(Saved entries)

┄┄┄┄┄┄

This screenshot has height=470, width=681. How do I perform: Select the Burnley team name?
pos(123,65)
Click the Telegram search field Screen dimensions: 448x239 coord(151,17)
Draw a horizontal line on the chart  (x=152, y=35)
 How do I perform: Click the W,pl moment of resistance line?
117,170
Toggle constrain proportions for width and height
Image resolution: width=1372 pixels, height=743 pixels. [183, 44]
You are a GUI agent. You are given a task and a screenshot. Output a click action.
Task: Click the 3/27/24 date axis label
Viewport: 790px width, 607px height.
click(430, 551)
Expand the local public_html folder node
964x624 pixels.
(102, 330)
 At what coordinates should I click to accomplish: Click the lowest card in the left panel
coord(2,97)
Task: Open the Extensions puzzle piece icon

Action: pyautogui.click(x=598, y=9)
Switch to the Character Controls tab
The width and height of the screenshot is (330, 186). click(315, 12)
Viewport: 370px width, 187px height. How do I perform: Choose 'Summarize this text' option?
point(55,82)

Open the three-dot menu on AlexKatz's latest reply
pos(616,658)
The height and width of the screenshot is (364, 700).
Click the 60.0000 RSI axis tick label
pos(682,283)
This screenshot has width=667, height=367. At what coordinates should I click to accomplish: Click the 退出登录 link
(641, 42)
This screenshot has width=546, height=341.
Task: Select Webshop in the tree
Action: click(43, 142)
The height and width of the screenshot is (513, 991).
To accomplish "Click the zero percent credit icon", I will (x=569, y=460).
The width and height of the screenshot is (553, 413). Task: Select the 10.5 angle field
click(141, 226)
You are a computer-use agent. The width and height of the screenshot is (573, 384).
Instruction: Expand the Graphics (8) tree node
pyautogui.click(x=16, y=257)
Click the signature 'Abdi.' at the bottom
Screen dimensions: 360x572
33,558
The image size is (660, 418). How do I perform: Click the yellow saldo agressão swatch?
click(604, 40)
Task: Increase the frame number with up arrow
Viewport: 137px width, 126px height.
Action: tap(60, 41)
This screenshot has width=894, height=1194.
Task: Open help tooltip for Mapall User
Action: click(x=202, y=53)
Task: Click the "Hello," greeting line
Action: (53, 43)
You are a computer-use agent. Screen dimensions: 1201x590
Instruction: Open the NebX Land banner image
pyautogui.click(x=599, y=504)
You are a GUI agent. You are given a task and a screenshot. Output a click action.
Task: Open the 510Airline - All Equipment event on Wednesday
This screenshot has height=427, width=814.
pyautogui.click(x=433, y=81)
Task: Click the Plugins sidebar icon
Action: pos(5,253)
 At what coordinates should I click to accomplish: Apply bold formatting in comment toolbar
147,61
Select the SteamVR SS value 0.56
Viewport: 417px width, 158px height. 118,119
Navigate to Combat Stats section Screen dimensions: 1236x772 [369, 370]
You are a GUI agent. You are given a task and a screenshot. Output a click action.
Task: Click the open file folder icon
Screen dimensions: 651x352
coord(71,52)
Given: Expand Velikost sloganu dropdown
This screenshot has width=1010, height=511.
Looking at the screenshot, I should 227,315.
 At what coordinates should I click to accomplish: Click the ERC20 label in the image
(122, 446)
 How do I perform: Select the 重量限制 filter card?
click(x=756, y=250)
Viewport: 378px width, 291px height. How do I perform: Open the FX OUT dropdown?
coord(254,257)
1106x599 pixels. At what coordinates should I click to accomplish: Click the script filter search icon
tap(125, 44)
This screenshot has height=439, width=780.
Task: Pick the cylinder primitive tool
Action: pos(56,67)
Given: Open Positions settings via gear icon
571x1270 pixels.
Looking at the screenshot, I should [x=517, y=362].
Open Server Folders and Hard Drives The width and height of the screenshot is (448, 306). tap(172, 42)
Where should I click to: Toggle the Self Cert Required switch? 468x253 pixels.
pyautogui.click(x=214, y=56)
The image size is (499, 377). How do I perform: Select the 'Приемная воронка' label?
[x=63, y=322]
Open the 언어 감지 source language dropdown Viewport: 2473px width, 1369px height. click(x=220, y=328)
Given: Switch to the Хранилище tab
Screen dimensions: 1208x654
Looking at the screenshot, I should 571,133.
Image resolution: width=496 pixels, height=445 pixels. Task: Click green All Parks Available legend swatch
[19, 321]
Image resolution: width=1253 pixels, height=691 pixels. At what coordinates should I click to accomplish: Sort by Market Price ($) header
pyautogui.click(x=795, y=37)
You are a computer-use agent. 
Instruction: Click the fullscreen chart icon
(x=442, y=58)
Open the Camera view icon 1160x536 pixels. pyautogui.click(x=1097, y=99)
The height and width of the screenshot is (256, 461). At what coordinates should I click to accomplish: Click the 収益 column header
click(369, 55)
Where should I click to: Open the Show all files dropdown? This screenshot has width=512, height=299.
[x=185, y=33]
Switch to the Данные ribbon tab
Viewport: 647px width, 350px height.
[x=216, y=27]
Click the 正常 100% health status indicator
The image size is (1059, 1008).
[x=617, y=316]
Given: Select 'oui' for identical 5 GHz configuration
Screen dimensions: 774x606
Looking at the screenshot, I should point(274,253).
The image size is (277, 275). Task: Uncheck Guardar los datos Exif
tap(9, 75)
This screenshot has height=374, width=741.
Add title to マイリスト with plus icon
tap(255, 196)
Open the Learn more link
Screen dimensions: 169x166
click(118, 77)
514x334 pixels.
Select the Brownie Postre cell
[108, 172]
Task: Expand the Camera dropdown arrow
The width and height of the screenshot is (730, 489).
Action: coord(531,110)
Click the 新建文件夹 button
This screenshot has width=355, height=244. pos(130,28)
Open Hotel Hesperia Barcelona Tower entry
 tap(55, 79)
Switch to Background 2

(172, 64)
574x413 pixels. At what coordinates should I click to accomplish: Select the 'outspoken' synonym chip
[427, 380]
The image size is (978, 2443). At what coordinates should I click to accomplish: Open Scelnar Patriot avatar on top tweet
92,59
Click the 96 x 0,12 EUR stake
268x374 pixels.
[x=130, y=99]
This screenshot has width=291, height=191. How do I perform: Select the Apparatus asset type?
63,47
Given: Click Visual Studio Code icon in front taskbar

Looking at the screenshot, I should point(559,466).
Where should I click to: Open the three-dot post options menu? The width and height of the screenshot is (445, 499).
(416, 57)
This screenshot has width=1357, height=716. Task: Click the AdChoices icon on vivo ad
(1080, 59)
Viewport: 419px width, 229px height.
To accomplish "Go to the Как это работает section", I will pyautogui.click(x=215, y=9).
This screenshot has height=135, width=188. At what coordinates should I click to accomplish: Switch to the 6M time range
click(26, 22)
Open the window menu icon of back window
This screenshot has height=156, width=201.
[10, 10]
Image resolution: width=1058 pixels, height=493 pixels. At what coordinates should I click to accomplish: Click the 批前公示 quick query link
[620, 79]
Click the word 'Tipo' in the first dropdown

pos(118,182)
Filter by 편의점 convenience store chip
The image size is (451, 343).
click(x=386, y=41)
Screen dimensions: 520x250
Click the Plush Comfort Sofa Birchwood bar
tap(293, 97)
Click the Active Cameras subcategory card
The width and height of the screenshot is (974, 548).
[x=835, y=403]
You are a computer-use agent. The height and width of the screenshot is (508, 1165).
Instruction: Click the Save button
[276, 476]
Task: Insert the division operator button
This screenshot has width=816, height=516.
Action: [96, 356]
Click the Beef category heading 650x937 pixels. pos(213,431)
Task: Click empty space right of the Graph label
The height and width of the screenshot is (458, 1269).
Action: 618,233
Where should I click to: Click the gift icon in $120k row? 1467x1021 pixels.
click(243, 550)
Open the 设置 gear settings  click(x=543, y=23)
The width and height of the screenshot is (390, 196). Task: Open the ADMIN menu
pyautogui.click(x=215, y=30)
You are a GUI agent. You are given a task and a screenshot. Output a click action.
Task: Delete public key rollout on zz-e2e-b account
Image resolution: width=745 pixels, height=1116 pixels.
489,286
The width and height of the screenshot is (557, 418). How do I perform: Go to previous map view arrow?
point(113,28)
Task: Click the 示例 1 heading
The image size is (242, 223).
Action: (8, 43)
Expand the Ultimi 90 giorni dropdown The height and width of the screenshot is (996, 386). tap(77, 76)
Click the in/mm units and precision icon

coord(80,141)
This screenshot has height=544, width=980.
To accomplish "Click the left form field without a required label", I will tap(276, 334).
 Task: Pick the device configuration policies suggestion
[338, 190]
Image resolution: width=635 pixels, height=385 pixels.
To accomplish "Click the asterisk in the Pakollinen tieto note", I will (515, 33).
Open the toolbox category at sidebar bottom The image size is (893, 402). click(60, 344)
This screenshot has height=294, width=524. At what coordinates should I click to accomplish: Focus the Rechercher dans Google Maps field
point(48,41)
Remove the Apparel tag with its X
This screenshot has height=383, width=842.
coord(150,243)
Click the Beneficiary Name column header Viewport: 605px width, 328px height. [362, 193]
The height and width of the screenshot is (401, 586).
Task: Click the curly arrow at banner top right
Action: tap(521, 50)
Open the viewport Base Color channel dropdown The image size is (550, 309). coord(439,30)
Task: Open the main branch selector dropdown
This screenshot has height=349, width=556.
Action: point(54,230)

┄┄┄┄┄┄

__Problem to work on__. Only the number is needed here: how many lines in the data contain "settings"?

__Written solution__. 2